[Randomly appear][Spark ML ALS][AWS EMR] FileNotFoundException in checkpoint folder but file exists

I am running a scheduled(once every day) spark application on AWS EMR, the application is a recommender algorithm base on spark.ml.recommendation.ALS, the data is located on AWS S3, the application outputs recommendations to a group of user.

In order to ensure the iteration algorithm to run robustly, I used spark's checkpoint function. I set the checkpoint folder on AWS S3.

Sometimes everything works fine. But sometimes, the spark application failed to find the file in the checkpoint folder, even when the file actually exists. I don't know why.

here is a typical error log:

19/10/30 13:46:01 WARN TaskSetManager: Lost task 5.0 in stage 873.0 (TID 12169, ip-10-79-9-182.us-west-2.compute.internal, executor 5): java.io.FileNotFoundException: No such file or directory: s3a://bucket-name/checkpoint/8f63442c-dd06-45d8-8e3a-ec30634b1a2f/rdd-2166/part-00005 at org.apache.hadoop.fs.s3a.S3AFileSystem.getFileStatus(S3AFileSystem.java:1642) at org.apache.hadoop.fs.s3a.S3AFileSystem.open(S3AFileSystem.java:521) at org.apache.spark.rdd.ReliableCheckpointRDD$.readCheckpointFile(ReliableCheckpointRDD.scala:292) at org.apache.spark.rdd.ReliableCheckpointRDD.compute(ReliableCheckpointRDD.scala:100) at org.apache.spark.rdd.RDD.computeOrReadCheckpoint(RDD.scala:324)
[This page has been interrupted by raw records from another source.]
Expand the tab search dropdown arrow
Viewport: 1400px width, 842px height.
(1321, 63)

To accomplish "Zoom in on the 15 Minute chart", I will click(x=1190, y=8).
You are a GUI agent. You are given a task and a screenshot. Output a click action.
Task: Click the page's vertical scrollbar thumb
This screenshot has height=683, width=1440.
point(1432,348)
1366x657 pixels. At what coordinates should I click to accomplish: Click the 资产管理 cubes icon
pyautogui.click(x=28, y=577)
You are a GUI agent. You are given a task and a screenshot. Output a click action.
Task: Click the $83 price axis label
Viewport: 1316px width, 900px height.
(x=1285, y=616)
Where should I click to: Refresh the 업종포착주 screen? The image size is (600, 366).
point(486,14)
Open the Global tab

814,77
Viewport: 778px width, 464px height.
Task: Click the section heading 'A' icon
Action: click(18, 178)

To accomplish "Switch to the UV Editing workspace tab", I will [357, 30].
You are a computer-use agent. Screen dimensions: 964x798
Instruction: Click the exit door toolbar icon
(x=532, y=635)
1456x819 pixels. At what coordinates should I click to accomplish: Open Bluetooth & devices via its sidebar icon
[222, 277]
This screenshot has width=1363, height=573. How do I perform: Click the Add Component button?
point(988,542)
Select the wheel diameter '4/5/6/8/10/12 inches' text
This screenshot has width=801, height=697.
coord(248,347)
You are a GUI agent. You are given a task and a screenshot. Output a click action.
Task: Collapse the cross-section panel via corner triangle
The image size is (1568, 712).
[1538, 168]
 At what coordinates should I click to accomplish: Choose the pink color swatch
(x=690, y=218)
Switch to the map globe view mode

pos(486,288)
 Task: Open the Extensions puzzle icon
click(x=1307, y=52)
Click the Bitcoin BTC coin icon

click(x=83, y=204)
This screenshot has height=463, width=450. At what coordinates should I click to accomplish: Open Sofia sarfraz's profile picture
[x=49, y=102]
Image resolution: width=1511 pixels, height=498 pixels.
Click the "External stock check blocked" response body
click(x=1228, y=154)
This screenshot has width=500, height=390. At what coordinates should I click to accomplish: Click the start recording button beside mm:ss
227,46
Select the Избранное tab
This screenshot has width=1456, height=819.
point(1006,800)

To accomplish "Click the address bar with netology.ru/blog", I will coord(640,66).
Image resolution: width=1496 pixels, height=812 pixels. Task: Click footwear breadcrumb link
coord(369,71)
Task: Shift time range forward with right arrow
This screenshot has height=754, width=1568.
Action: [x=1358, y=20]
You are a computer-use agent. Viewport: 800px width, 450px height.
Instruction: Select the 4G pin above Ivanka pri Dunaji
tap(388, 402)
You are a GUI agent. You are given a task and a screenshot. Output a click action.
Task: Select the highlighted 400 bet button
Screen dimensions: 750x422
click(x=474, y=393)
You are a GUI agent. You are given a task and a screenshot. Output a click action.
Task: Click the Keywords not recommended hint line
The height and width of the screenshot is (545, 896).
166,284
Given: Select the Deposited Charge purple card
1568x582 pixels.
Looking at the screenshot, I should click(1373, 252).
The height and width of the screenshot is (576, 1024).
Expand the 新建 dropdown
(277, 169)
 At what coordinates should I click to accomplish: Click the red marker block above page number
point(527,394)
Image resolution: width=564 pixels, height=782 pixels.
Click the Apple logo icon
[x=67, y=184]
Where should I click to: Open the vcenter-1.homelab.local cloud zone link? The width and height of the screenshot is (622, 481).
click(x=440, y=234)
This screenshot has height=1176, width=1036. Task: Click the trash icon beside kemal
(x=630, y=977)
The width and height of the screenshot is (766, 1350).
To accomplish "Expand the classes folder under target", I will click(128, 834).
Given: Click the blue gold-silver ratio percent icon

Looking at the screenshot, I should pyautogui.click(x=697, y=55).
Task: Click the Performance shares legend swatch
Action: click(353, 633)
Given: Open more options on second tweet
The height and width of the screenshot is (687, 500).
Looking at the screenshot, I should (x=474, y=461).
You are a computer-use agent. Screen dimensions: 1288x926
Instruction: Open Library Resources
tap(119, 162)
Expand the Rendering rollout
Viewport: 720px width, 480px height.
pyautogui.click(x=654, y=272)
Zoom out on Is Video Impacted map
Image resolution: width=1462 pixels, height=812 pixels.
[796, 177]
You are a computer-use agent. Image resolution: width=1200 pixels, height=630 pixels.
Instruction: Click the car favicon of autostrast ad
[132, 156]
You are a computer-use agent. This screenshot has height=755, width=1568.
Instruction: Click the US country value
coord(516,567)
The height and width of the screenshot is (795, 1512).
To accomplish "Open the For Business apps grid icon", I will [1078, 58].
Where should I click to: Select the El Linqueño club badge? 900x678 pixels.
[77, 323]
I checked that s3a://bucket-name/checkpoint/8f63442c-dd06-45d8-8e3a-ec30634b1a2f/rdd-2166/part-00005 does exists on the S3 storage.

my detailed steps are follows:

create a checkpoint folder on s3;
set spark's CheckpointDir to the folder just created;
run algorithm;
delete the checkpoint folder for clean up.

here is my scala codes:

//step 1
val pathString = "s3a://bucket-name/checkpoint"
val path = new Path(pathString)
val fileSystem = FileSystem.get(path.toUri, sparkContext.hadoopConfiguration)
fileSystem.mkdirs(path)

//step 2
sparkContext.setCheckpointDir(pathString)

//step 3
//... lots of data that not so relevant
val als = new ALS()
      .setRank(10)
      .setMaxIter(20)
      .setUserCol("userId")
      .setItemCol("clubId")
      .setRatingCol("rating")
      .setCheckpointInterval(10)
      .setColdStartStrategy("drop")
      .setPredictionCol("prediction")
//... another lots of data that not so relevant

//step 4
fileSystem.delete(path, recursive = true)

Solution

S3 is eventually consistent -sometimes 404s can get cached in the load balancers if a client does a HEAD before file is created -and then on subsequent HEAD/GET requests that 404 is (a) returned (b) the cache entry refreshed so it stays around

The S3A connector has had a lot of work recently to try and eliminate this problem HADOOP-16490 & related), but that's not shipping yet. While it does a lot to eliminate the problem in the s3a connector, it still may be vulnerable to quirks in the spark's use of the code. Someone should review the checkpointing to make sure it creates files with overwrite=true.

Meanwhile: if you use the hadoop 3.2.x binaries and use S3Guard for consistent listings, it should know enough to retry here -you just might need to tune in the retry interval to be a bit bigger so that the URL is left alone at long enough for the cache to clear.

otherwise, try adding some 30-60s sleeps in your workflow between creating files and trying to rename or open then, to see if that helps.